Segment Start: Source material

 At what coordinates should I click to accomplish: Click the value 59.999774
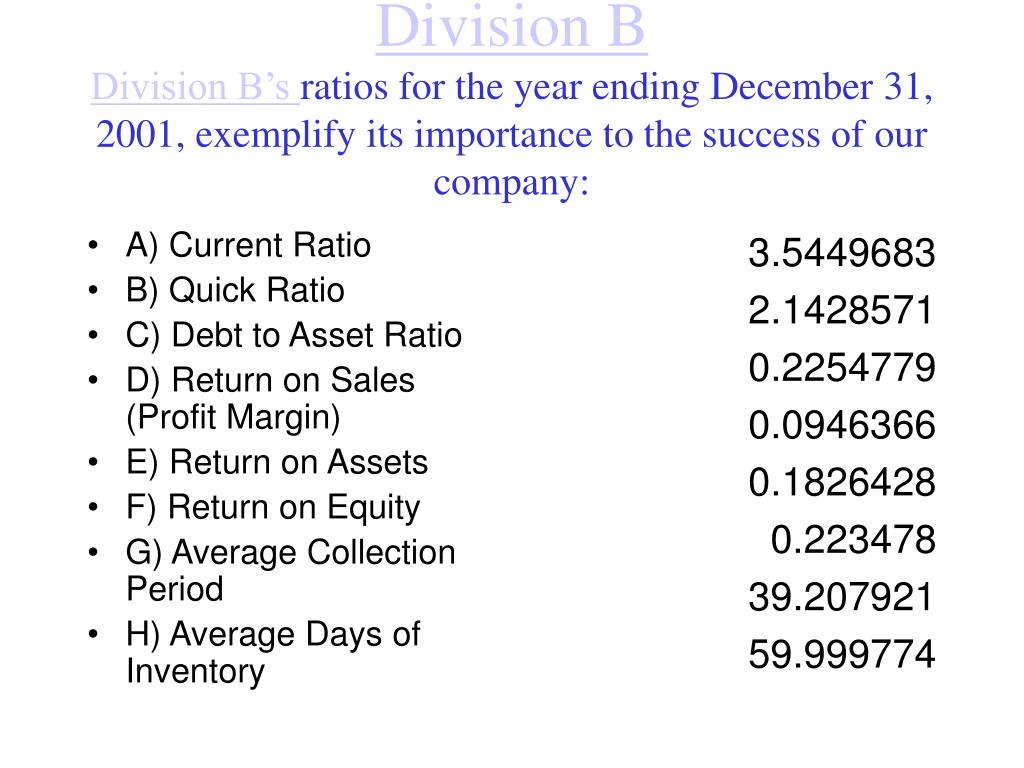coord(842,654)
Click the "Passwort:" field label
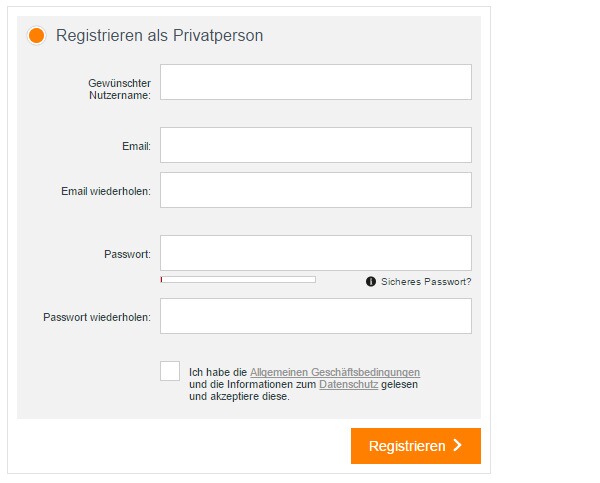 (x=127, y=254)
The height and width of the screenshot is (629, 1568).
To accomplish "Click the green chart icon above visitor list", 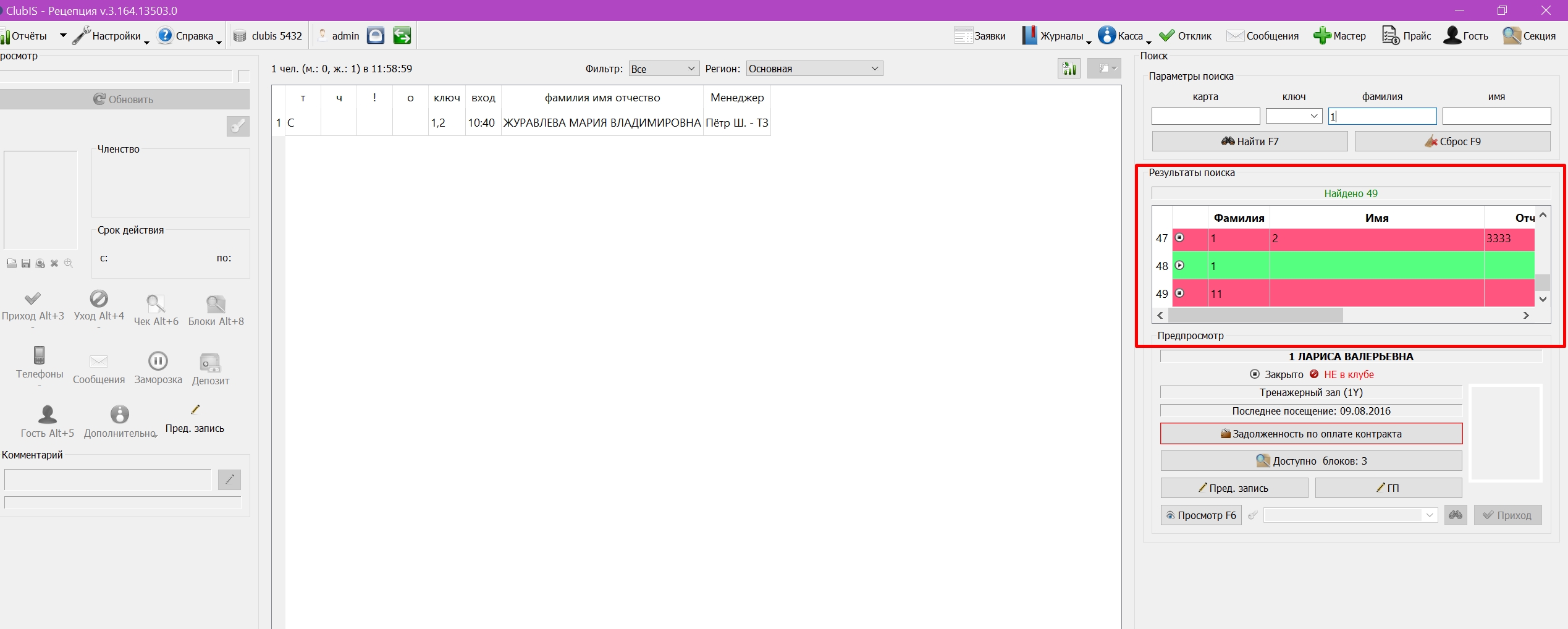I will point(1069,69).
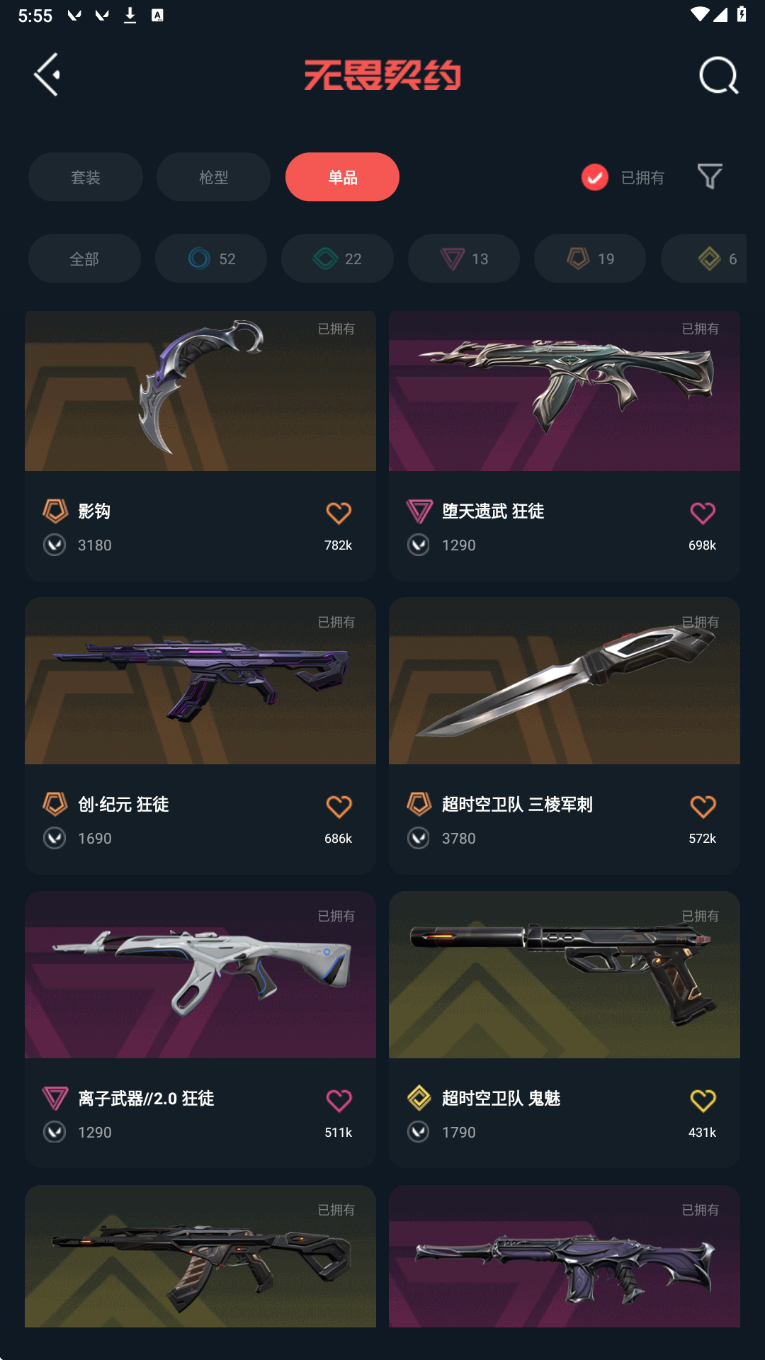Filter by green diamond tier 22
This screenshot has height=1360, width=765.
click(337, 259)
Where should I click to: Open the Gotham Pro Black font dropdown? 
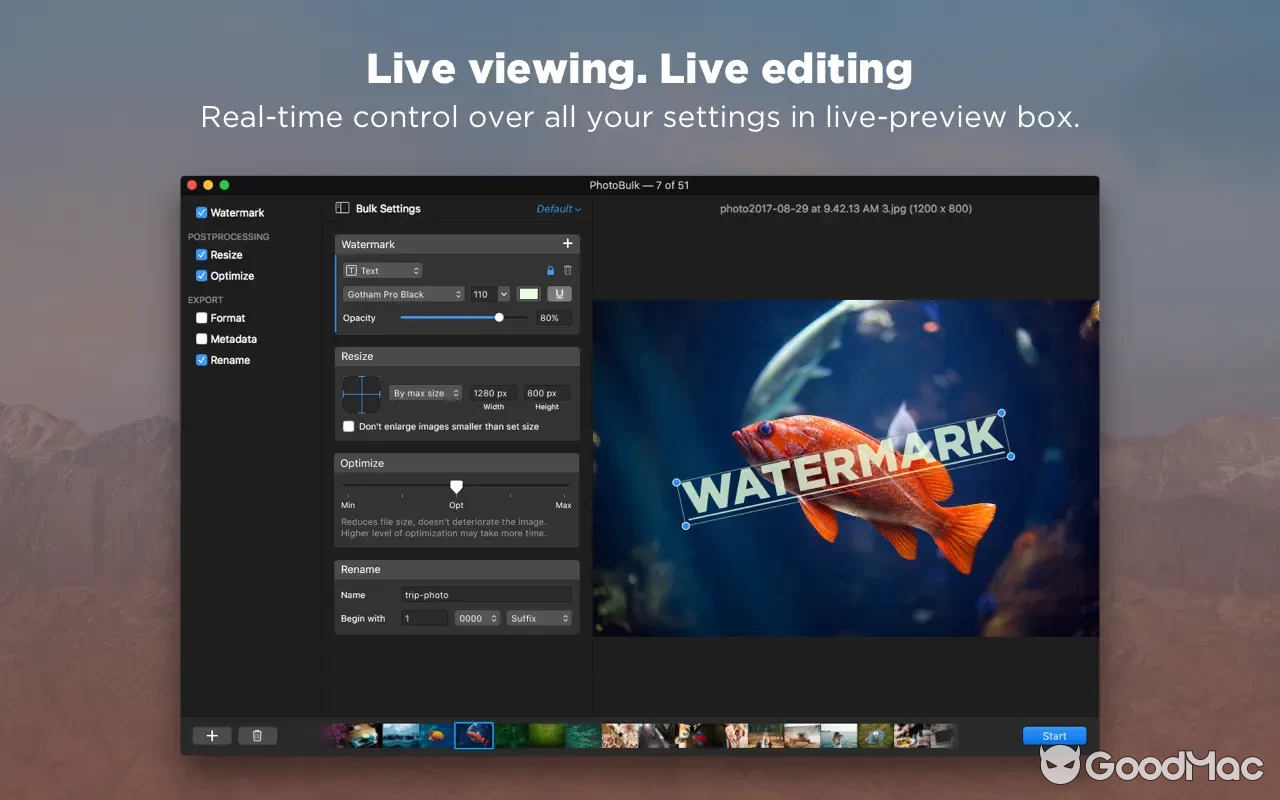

Segment End: Source material

**About this task:** Exact repetition is the task: every line from the start of the data to the line with "The height and", inclusive, and none after it, pictures omitted.

**Reply to the task:**
 At what coordinates should I click to accomplish: Click the value 59.999774
coord(842,654)
Click the "Passwort:" field label
 (x=127, y=254)
The height and width of the screenshot is (629, 1568).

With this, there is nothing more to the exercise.